Imported Comment. Original Details: Author: narupley Created: 2014-04-08T11:06:11.000-0700

rbeckman-nextgen commented 4 years ago

Still haven't been able to reproduce this. I left the Administrator (connected to one of the servers reported to have the issue) open all night. Came in this morning, everything worked perfectly fine.

Imported Comment. Original Details: Author: narupley Created: 2014-04-09T08:01:07.000-0700

rbeckman-nextgen commented 4 years ago

Chris can you give a little more information about what page/view you're on when it happens? Like, do you leave it on the Dashboard view (so that it's continually refreshing)? Or are you somewhere else like the Channels view? Or does the issue happen no matter where you're at?

Imported Comment. Original Details: Author: narupley Created: 2014-04-10T11:53:13.000-0700

rbeckman-nextgen commented 4 years ago

I typically leave MC on the Channels view, or on the Code Templates view. When I leave for half hour and come back and click on any button, typically "Channels" button to go to the Channels view, I see MC being unresponsive until these 'Operation timed out' pop up errors.

This afternoon, I left MC on the Dashboard view intentionally and came back about an hour later, and I did not see the issue happen. Could this be because of the continual auto refresh on the Dashboard view, keeping the MC client connected to the server without timing out?

Imported Comment. Original Details: Author: chrisr Created: 2014-04-10T15:54:23.000-0700

rbeckman-nextgen commented 4 years ago

So I was actually able to reproduce this locally. I took network captures on both sides while it was happening, and there's something odd going on though. When the issue occurs, I can see multiple SYN packets being pushed from the client side. The packet just keep retransmitting because no ACK is coming back from the server (while this is going on, nothing is coming back from the server). On the server side, while this was going on, absolutely nothing was being received (was monitoring via tcpdump).

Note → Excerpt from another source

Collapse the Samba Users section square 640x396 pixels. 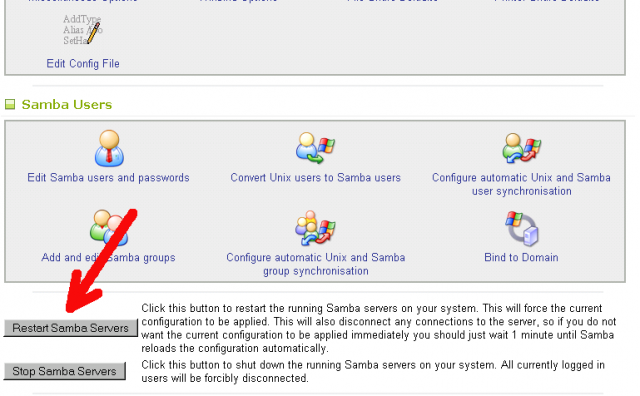(x=10, y=105)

Imported Comment. Original Details: Author: narupley Created: 2014-04-18T07:37:19.000-0700

rbeckman-nextgen commented 4 years ago

It's definitely the lack of the idle connection timeout thread that's causing this issue to happen in 3.0.1 (and 3.0.2). I'm connecting to a 3.0.1 server (from Windows to an appliance) two ways:

It may be that for MIRTH-3070, all we actually needed to do was to increase the idle timeout on the server side. Leaving connections open on the client side may not have been one of the root issues. I also did the same test, this time using 3.0.0 instead of 3.0.1:

Doing network captures at the time, I can see that in both of the above cases (with 3.0.0), the NBNS packets (basically digs) are being sent to the server. Then the server is responding over ICMP (type/code 3/3 "unreachable"), with the original UDP payload attached, so that we know it's corresponding to the original NetBIOS query. This sequence of events is happening regardless of whether that idle connection timeout thread is being used on the client or not.

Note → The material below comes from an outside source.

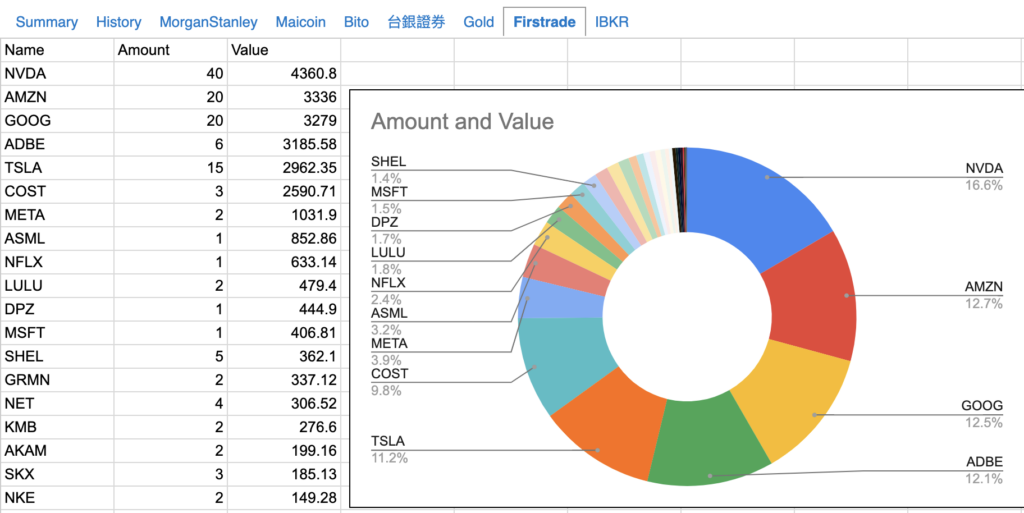Open the History sheet tab
The height and width of the screenshot is (513, 1024).
[118, 21]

So that lends support to the idea that the timeout thread didn't necessarily directly cause the original reverse DNS lookup issue (though it made it more pronounced because new connections had to be created more often). Back in the 3.0.1 testing, those reverse DNS lookups are not being done at all, regardless of whether the client is using the timeout thread.

Imported Comment. Original Details: Author: narupley Created: 2014-04-22T16:49:06.000-0700

rbeckman-nextgen commented 4 years ago

Interesting. Can you test trunk and add the idle connection thread back to the client, then lower the idle timeout of the server in trunk and see if the reverse dns issue directly corresponds to the server's idle timeout.

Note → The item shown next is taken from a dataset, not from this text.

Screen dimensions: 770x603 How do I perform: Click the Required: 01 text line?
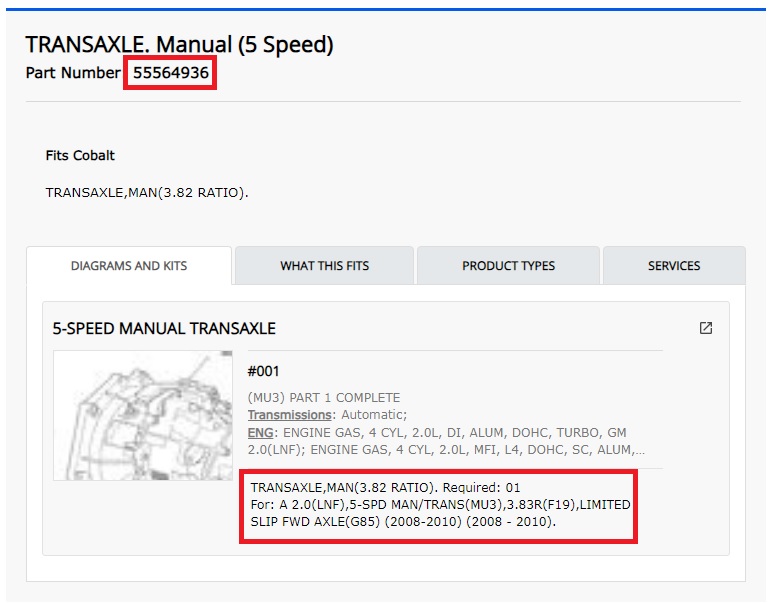point(385,488)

Imported Comment. Original Details: Author: wayneh Created: 2014-04-22T18:18:00.000-0700

rbeckman-nextgen commented 4 years ago

With 3.1.0 we've switched to using HttpComponent instead of HttpClient (MIRTH-3264). It's possible that this alone could have fixed the problem. Since we're still having trouble reproducing the problem, I'm pushing it from 3.1.0. If anyone runs into this issue on 3.1.0+, please let us know in this ticket.

Imported Comment. Original Details: Author: wayneh Created: 2014-09-11T18:29:44.000-0700

rbeckman-nextgen commented 4 years ago

Has anyone had this issue after upgrading to 3.1.0+?

Imported Comment. Original Details: Author: wayneh Created: 2014-12-01T11:25:17.000-0800

rbeckman-nextgen commented 4 years ago

Yes, I observed the same issue persisting in 3.1.0 and 3.1.1.

Imported Comment. Original Details: Author: chrisr Created: 2014-12-01T11:43:56.000-0800

rbeckman-nextgen commented 4 years ago

Revisions 8179/8180: Brought back the idle connection monitor thread, but this time the idle timeout is much longer (5 minutes versus 5 seconds). The server-side idle time hasn't changed, so this will only affect the Client object, not any other calls. The reverse DNS issue on Windows will always remain, but hopefully 5 minutes is a reasonable enough window to help bridge the divide between that and the Operation Timed Out issue that others run into.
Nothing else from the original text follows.